Think about the word you used for a train when you were a child -- the word choo-choo. Choo-choo was the noise made by steam leaving the cylinders, which were mounted down by the wheels. If you've never seen that in real life, you have seen it in movies. A conductor shouts, All aboard, steam gushes about the wheels, and the train starts to move. That choo-choo sound reflects two ideas that converged around 1800, after steam engines had been in use for a hundred years. One was the idea of running steam engines at high pressure; the other idea was using them for transportation.
The first steam car was made in 1769, before Watt, by French military engineer Nicholas Cugnot. Most steam engines were then huge two-story structures. So it's not surprising that Cugnot's car was a brute. It carried four people at two miles per hour. It was meant to pull field artillery, but it was clumsy and cumbersome.
In 1784, William Murdoch, who worked for Watt, used a Watt engine to produce a better car -- lighter and faster. Watt opposed using steam for transportation. He patented the idea only so he could put it on ice. Nor did he like the idea of high-pressure steam, and that's what you ultimately needed for a vehicle. High pressures were dangerous.

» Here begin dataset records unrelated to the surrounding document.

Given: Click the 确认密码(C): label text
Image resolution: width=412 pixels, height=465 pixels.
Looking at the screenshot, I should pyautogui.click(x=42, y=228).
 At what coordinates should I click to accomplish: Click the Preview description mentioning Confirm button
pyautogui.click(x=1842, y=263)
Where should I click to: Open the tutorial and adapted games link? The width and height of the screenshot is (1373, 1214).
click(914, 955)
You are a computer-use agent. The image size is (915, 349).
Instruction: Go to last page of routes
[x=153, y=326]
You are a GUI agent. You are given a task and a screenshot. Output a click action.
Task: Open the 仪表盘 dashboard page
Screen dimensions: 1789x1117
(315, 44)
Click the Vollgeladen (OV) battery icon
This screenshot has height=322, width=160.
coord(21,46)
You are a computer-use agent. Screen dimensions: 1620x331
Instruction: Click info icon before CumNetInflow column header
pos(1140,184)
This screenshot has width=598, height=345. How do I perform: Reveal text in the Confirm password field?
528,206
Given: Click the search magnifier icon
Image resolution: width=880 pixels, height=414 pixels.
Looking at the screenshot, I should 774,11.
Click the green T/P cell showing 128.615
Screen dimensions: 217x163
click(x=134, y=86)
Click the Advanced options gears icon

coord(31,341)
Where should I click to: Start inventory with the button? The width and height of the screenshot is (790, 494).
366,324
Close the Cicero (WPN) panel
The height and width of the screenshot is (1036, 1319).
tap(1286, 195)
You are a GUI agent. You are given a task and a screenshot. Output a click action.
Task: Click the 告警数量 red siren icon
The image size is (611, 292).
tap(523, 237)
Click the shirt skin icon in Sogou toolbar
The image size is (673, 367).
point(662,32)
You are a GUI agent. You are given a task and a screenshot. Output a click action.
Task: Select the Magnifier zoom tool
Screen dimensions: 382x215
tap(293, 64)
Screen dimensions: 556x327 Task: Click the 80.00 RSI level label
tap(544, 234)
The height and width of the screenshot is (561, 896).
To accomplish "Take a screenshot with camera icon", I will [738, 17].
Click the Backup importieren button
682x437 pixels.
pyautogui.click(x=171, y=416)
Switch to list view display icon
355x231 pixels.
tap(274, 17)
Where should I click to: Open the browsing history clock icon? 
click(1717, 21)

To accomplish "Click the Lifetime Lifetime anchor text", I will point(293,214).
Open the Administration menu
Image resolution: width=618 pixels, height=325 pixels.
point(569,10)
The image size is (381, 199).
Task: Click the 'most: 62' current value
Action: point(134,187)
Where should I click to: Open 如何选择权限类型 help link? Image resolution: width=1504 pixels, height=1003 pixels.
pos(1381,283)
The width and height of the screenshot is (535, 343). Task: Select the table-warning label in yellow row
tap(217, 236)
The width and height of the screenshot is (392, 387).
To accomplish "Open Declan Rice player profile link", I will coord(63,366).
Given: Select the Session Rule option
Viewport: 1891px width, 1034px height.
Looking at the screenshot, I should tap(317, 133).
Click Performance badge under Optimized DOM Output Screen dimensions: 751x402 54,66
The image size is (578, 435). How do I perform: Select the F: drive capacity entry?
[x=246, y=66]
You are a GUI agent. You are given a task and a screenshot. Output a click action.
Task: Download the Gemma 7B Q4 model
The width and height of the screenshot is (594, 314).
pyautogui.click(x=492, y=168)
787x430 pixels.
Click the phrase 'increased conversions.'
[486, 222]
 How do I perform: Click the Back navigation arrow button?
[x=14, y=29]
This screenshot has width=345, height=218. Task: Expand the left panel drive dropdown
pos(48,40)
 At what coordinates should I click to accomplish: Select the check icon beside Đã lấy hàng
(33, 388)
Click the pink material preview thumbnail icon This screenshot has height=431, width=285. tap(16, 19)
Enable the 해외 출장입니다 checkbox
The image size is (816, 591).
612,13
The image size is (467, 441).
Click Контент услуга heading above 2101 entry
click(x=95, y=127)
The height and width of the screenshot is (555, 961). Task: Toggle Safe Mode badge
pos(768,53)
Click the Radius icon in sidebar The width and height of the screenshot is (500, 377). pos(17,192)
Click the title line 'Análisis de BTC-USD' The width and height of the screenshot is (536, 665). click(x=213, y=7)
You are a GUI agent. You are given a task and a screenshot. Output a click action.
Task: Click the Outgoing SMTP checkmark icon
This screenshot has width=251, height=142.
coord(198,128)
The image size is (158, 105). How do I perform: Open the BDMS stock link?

Early steam engines all depended to some extent on condensing steam to create a vacuum. Steam not only pushed the piston out of the cylinder. It also sucked the piston into the cylinder as it condensed. Engines were so large because low-pressure steam took up space. When pressure reached fifty or a hundred pounds per square inch, engines could be a lot smaller.
Late eighteenth-century precision boring mills finally made tight-fitting high-pressure pistons possible. Cornish inventor Richard Trevithick and American millwright Oliver Evans both made high-pressure engines just after 1800. So it finally made sense to fit a steam engine into a vehicle. Instead of condensing steam to create a vacuum, builders simply blew spent steam into the atmosphere -- making that choo-choo sound.
Trevithick and Evans both used their engines to drive primitive cars. Then Trevithick realized he could use steam to replace the horses that drew carts on England's rail system. He made the first successful locomotive in 1804. In 1808, he ran a little closed-circuit demonstration railroad in London -- a sort of carnival ride with a locomotive called the Catch-me-who-can. It moved at a swift twelve miles per hour. After that, steam railways spread like ivy, with America close on British heels.
But we were more rash than the English. We drove steam pressures up; and across the land we went. The familiar choo-choo sound of spent steam was, in fact, the sound of new ideas. And the idea of eliminating condensation -- of wasting part of steam's motive force -- was what it took to bind a sprawling continent together.
I'm John Lienhard, at the University of Houston, where we're interested in the way inventive minds work.
For the story of Evans and the high-pressure engine, see, e.g., Pursell, C.W., Jr. Early Stationary Steam Engines in America: A Study of the Migration of a Technology. Washington, D.C.: Smithsonian Institution Press, 1969.
For more on Richard Trevithick, see, e.g., Derry, T. K., and Williams. T. I. A Short History of Technology, New York: Oxford University Press, 1960, 1975.
Lardner, The Rev. Dionysius. The Steam Engines Familiarly Explained and Illustrated, with additions and notes by James Renwick, LL.D. Philadelphia: Carey and Hart, 1836.
This is a greatly reworked version of Episode 109.